2007年3月18日日曜:
(上司の友人の)クリニック外来。日曜の急な外来にも関わらず、診察とCT(造影剤有り) 
 をして頂く。がん患者としての一般的な注意事項、気構えなどを御指導頂く。

・CTの結果、肺門部に約6cm×7cm×10cmの原発と、肺野部に大きな転移が3つある
 ことを確認。大きさはそれぞれ4.5cm大、3.5cm大、2.5cm大。
 他に2~3mm大のスポット的な異常陰影が数えられるだけでも20カ所近くある。
 「状況は大変厳しい」との所見。

・「総合的な診断・治療が必須」との判断。がんセンター中央病院に問い合わせて頂く。
 (がんセンターでは公平性を期す為、全員ファックスでの申し込みとなる)
 念のため、数日前に送付していた「新患申し込み」が受理されている事を確認。
 「明日の最後か、次週の初めの方の順番になりそう」との状況を教えていただく。

 「明日、受診したい」旨伝えると、
 「来るのは構わないが、順番は絶対に変えられない。
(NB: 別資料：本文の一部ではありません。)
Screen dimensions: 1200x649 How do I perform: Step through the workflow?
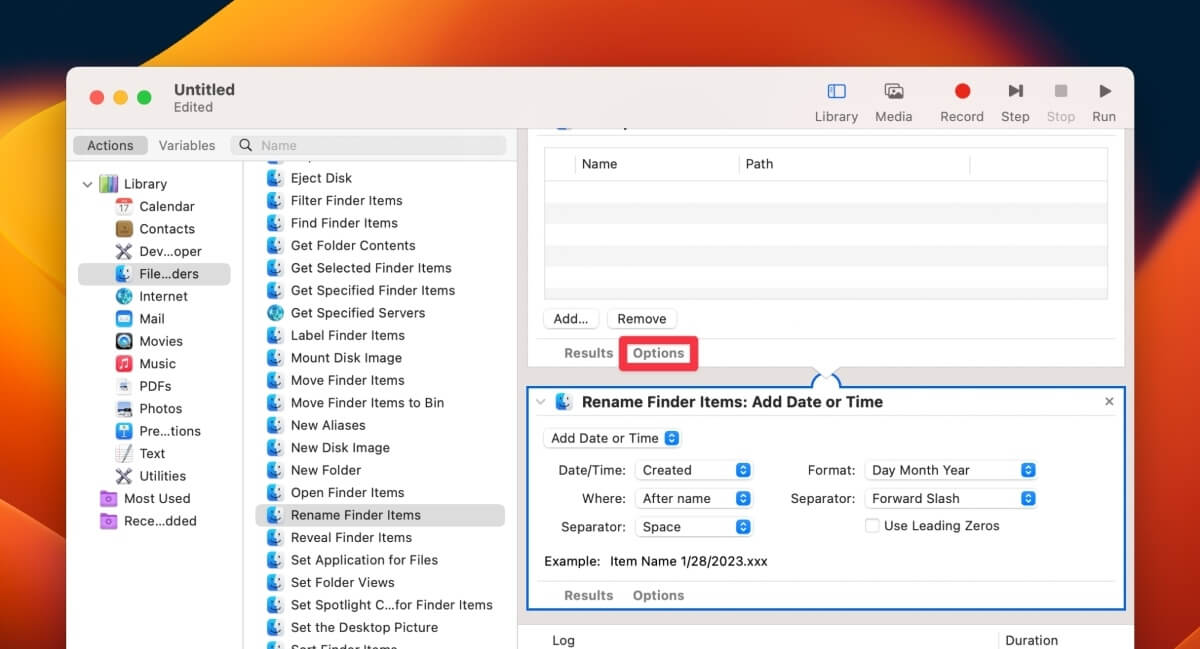pos(1015,90)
枠内に入らない場合は自動的
  に来週に廻される点をご承知おき下さい」との回答。厳しいが正しい態度である。
2007年3月13日午前:
背中、胸、首の痛み、肩こりを主訴に整形外科受診。頸椎ヘルニアとの診断。納得がいかず胸部レントゲンを希望。左肺上葉、中葉にゴルフボール大の異常陰影を発見。直ちにCT検査(造影剤無し)。肺門部に7cm大、右肺中葉にも2cm大の異常陰影が認められる。呼吸器専門医の診断が必要との判断となり、近所の大学病院を受診。

当日午後
大学病院の呼吸器内科で外来受診。予約無しにも関わらず最終で診断して頂く。整形外科のCTにより、「肺癌」、もしくは縦隔の様子から「悪性リンパ腫」、あるいは若年な事を考慮すると場合によっては「性腺外胚腫」などが考えられるとの診断。検査の為の入院予約を提出。2週後をメドに検査開始との見込み。夜、家族(妻)と上司数名に報告。ネットで「がん」についての情報収集を開始する。


3月14日:
仕事上の関係者、及び兄弟に事情を説明。ほぼ100%何らかの癌(それも転移を伴う進行癌)である事は間違い無く、「今後多大な迷惑をかけるであろうこと」、「大変な協力を御願いする事になる」などの了解を頂く。
同時に、がん治療ならば「がんの専門病院」の方が良いのでは?との判断により、専門病院に電話。運良く「土曜日の午前なら空きが出た」との事で予約を入れてもらう。


3月17日土曜:
がん専門病院外来。整形外科のCT持参。「間違いなく転移性肺癌。原発は肺門部もしくは前縦隔」との診断。詳細な検査と治療を御願いするが断られる。理由は、、
・血行性転移が明確で治癒の見込みは無い。むしろ自宅近辺の緩和施設を探すべき。
・本施設には全国から癌患者が集まる。治癒の見込みの無い患者は扱えない。
とのこと。
「初期診断と治療方針の例示だけでも症例数の多い専門病院でやって貰えないか?」と希望するも、「治癒の見込みの無い患者を検査するのは他の(治療可能性のある)患者の利益を損なう。ご理解頂きたい」との回答。

このセカンドオピニオンを申し出た段階で大学病院の入院予約もキャンセルされており、癌発覚後1週間も経たずに(確定診断も無い段階で)「がん難民」になってしまう。

状況を上司に電話連絡。簡単な連絡網の様なモノができており、その内の一人から折り返し指示を頂く。「友人に開業医が居るので相談に行くこと。明日は日曜だがクリニックで受け付けて頂ける」とのこと。早速クリニックに電話連絡。翌日の待ち合わせ時間などを決める。

肺門部原発転移性肺癌(低分化扁平上皮癌ステージIVb)の診断をうけ約10ヶ月になります。思いがけないことだった為、非常に慌ただしく過ごし、最近やっと時間が取れる様になりました。

先ずは、これまでの治療経過を振り返り、皆様のご意見を賜ることで今後の治療の参考にしたいと思います。尚、統計上は殆ど有り得ない事ではありますが、治療目標はあくまでも「寛解」です。

経験の浅い素人患者の1記録ではありますが、今後同様の病気にかかってしまった方々にとって何か一つでもお役に立つことがあれば望外の喜びに存じます。

皆様何卒よろしく御願い致します。